おつかれさまでしたの挨拶とともに、みんながみんな片付けに取り掛かる。今日も残って練習を続けるのかと思っていた宮地くんも更衣室に向かったから、おやと思って話し掛けたら、「今日は課題があるからな」だ。
 それでも明日の朝練はするということで、さすが!と手を叩いた。選択授業で出された宿題なので、私も同じものを要求されているのだ。
 明日までと告げた担当教師に向かって他の生徒とともに批難の声をあげた私としては、今夜中に仕上げることさえも困難に思えるのに。

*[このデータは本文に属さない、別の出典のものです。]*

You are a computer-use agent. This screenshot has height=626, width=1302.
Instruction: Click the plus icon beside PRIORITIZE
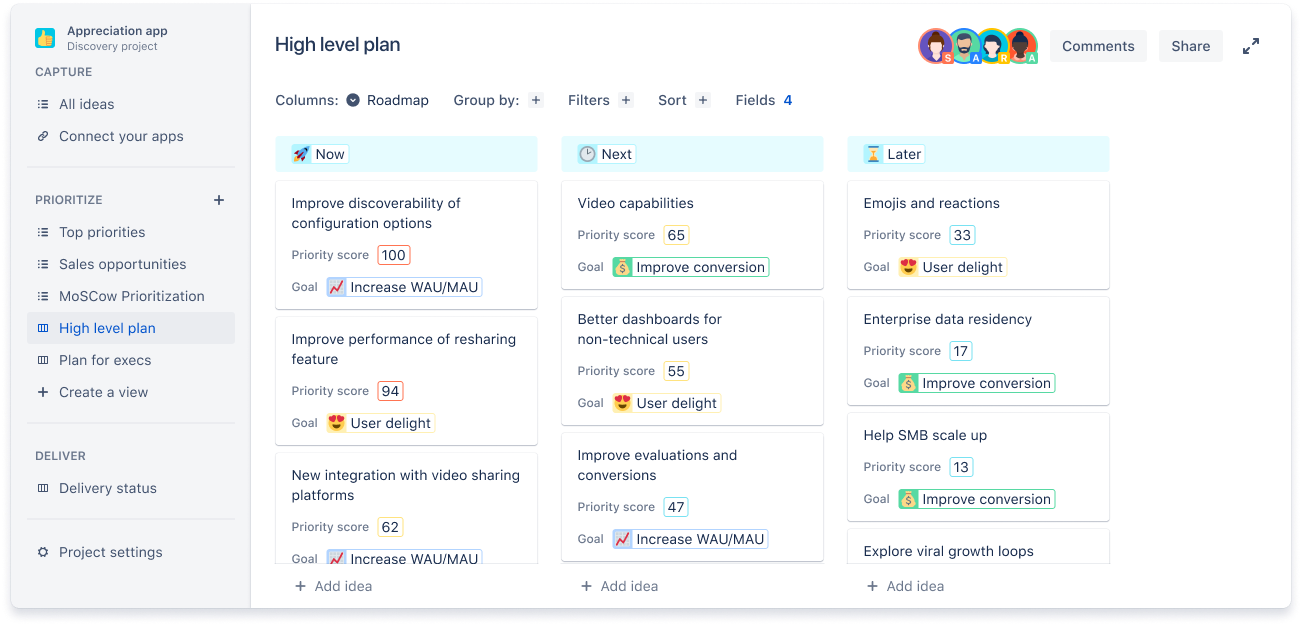(x=219, y=200)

 まさに、さすが!のひとことなのである。努力だけでなく、このやる気と精神力が宮地くんの強みだ。私も見習いたい。いえいえ、ぜひ見習わせていただきたい!

「尊敬するよ…宮地くん」
「なぁにがですか?」

 至近距離で発せられた言葉に、私は「ふぇ」だか「んぇ」だかよくわからない声が出た。左に首を向ければ、梓くんが紫を帯びた茶色の瞳でこちらを見ている。
 なにかな、とゆるく投げたボールは、それが僕の質問ですとどストレートで投げ返された。

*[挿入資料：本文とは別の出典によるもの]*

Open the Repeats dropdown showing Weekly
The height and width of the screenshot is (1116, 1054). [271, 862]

「…帰る準備ができたら、ちょっと待っていてください」

 やっぱり何か言いたげな顔で、梓くんが踵を返す。そのまま男子更衣室に入っていってしまった。

 言いたいことがあったなら、なんでも言ってくれればいいのに。
 腑に落ちない私だけがその場に取り残されて、ひとりその背中が消えた先を見つめていた。







「だからですね先輩」

 制服姿で再会してからの梓くんは、先ほどのが嘘のような、見事なマシンガントークを披露してみせた。歩きながら息継ぎもせずに話して、よくつまづいたり舌を噛んだりしないものだと胸中で感心させられる。

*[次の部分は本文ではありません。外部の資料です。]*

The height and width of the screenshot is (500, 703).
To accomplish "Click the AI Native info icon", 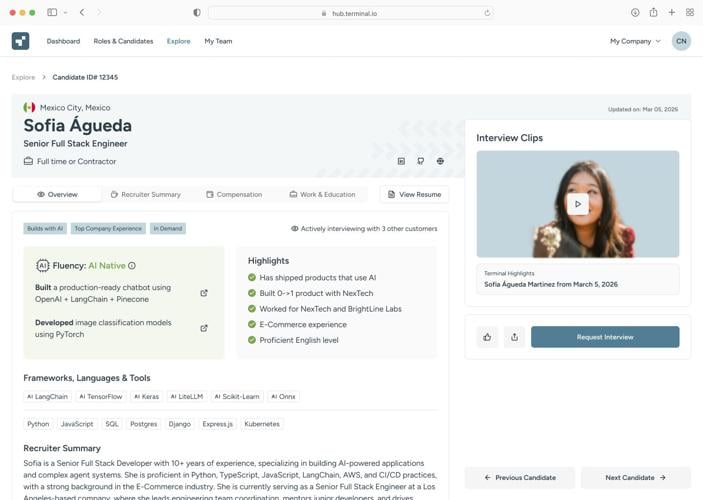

「こんなことをいちいち僕自ら説明するのもどうかと思うんですよ。やっぱりほら、そこは男女の常識的に考えればわかることだと僕は認識していたんですが先輩は違うのかもしれません。ああ別にそれが悪いとか良くないとかイラつくとかバカじゃないのかとかムカムカするとかそんなんじゃないんですよ?そんなまさか先輩に向かってバカとかまるで翼の形容詞みたいな称号似合いませんから、て先輩僕の話聞いてます?どこ見てるんですか、そんな足元に僕は転がってませんよわかってます?」
「………う、うん」

 イラつくとムカムカするって同じ意味なんじゃないかなぁとかいう質問は揚げ足だろうか、と思って、指摘したらさらにますます機嫌が悪化しそうだな、とか思って、結局聞くのはやめようと結論を導き出したところだったりする。
 でも思考の最中はずっと梓くんの顔を見ながら聞いてたよ、とは言い訳しなかった。

「つまり僕が言いたいのは、先輩は誰彼構わず笑顔とかその他もろもろ出血大サービスに振り撒きすぎのかわいすぎの魅力的すぎってことで、それってどうかと……ごめんなさい話がズレました。あー、とにかく!」
「わかった!やきもちだ」
「とにかく僕の嫉妬心をあまり刺激しないでくだ、さ…」
「あたり?」
「………」

 ね、正解?答えない梓くんにもう一度問いかける。答えない、とは正しくなく、すでに別の単語で言ってしまっていたとは気づいていない。
 「沈黙は肯定の意ととらえるよ、ワトソンくん」「誰がワトソンくんですか」「梓くん」「誰がアズサくんですか」「梓くん」「……あ、」「ずさくん」

「〜〜〜ッ」

 あらま。真っ赤になってしまった。普段クールでポーカーフェイスな彼のこんな年相応の顔は珍しい。
 ペースの乱れた彼は相当な天然記念物だ。かわいいなぁなんて笑ってしまったら、先輩が悪いんですよ、バカ。なんてヤジが飛んできた。
 やっぱり私が悪くてバカだと思ってるじゃない。

 梓くんの視線がゆるやかに游ぐ。だいぶ先を歩く宮地くんの背中を捉えて、ぼそりと言った。どす黒な何かが込められた声だった。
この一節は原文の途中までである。